[Stored records]
▬▬▬▬▬▬▬▬▬▬
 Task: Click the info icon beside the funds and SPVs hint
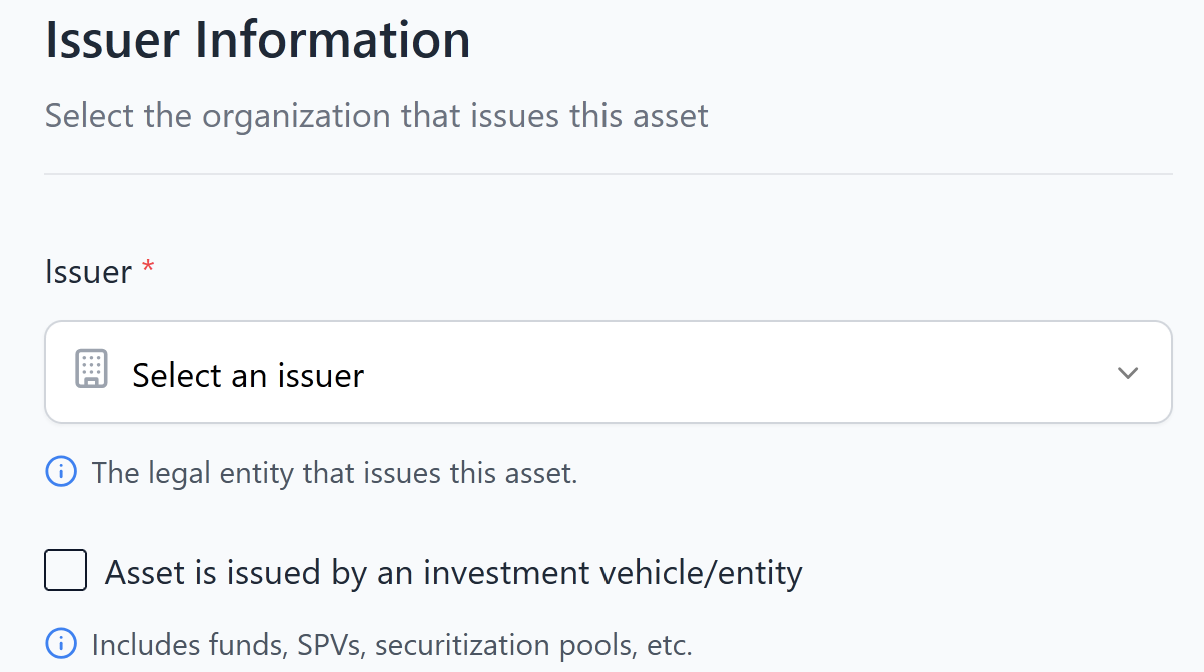point(61,644)
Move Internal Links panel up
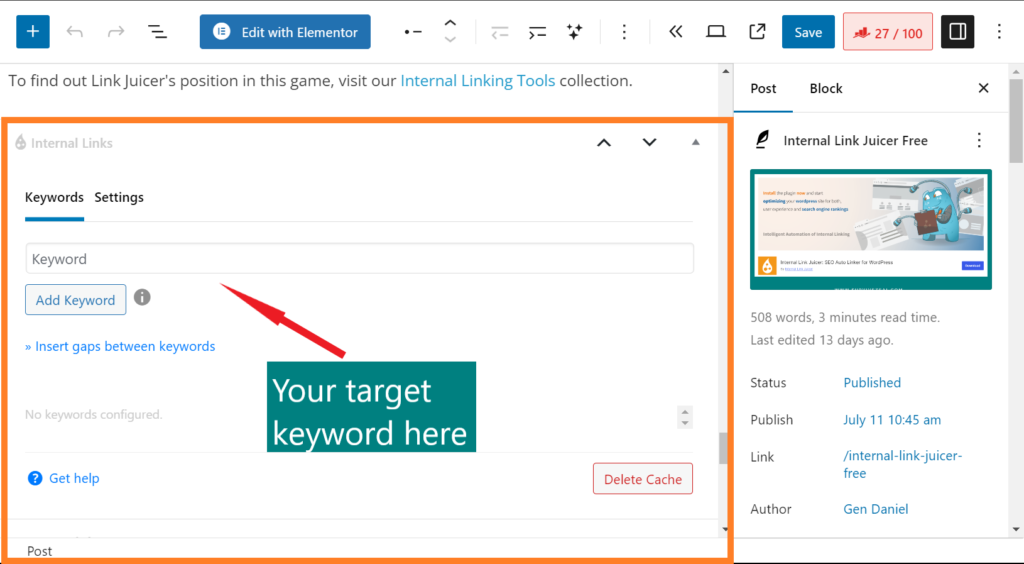This screenshot has height=564, width=1024. (x=603, y=143)
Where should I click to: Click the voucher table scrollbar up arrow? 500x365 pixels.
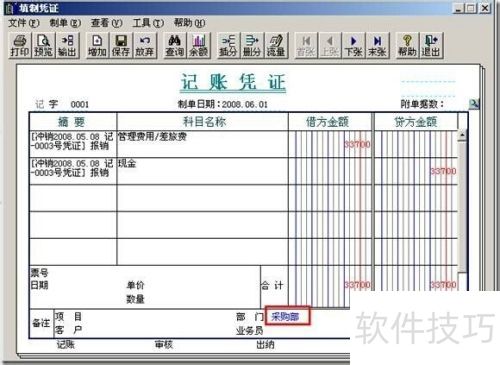(x=462, y=135)
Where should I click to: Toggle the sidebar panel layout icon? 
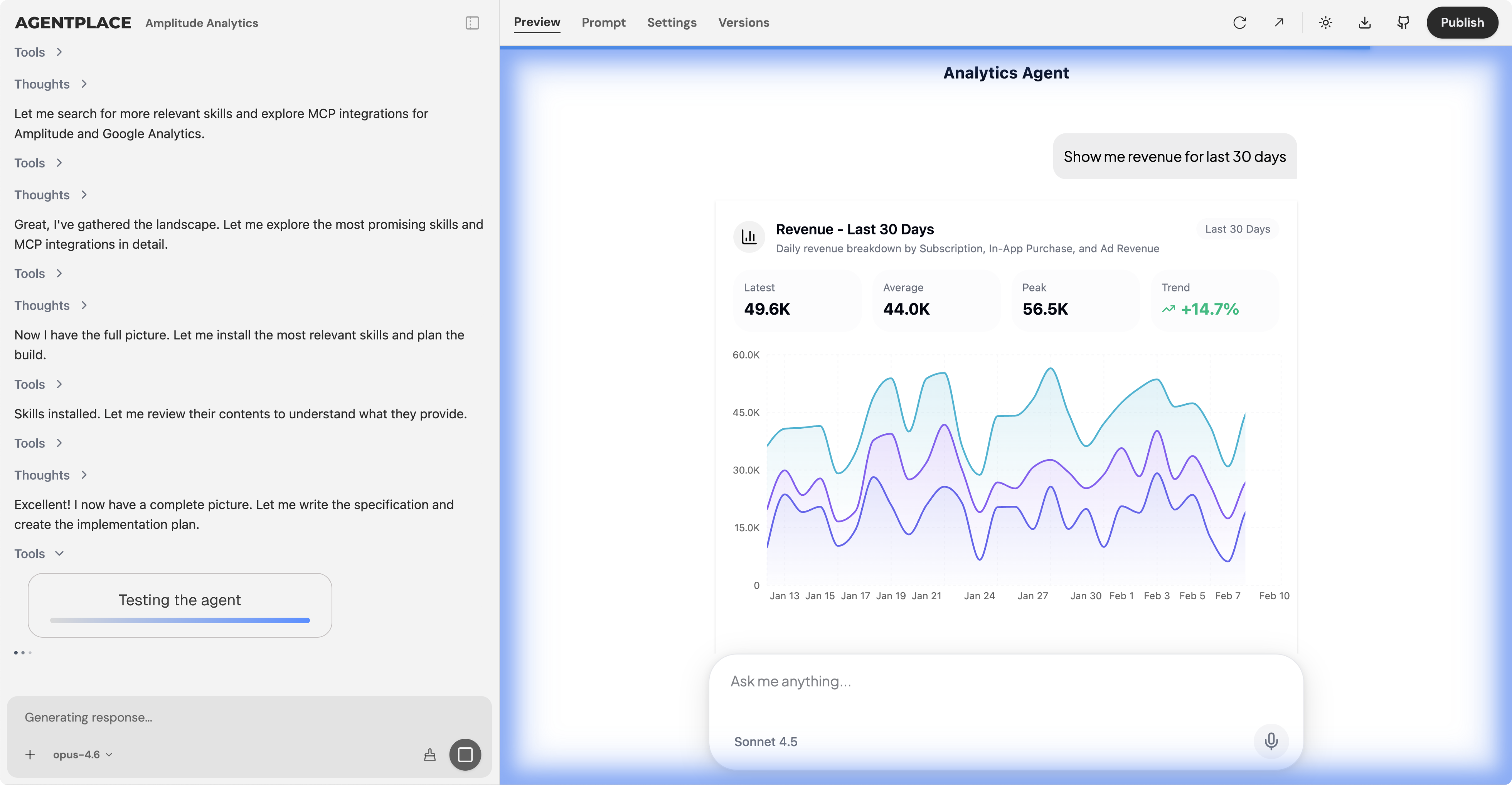coord(472,23)
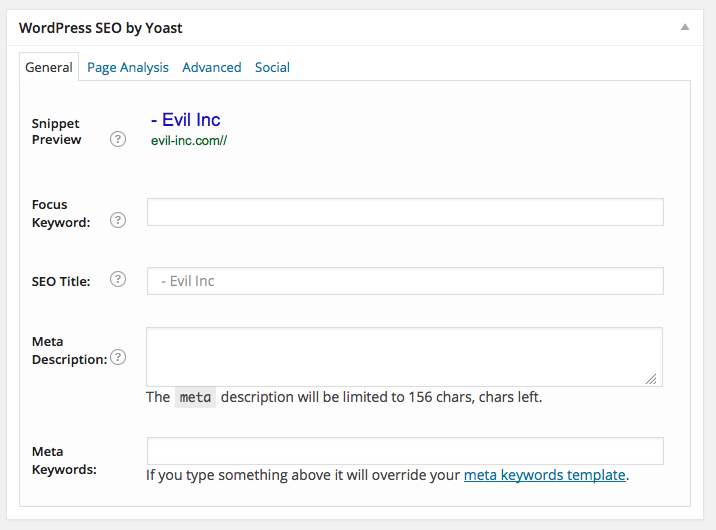Open the Snippet Preview help icon

click(x=118, y=139)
▬▬▬▬▬▬▬▬▬▬
● Goal: Please tally the lines in the records that contain the string "Where", and give only that number.

● Written solution: 2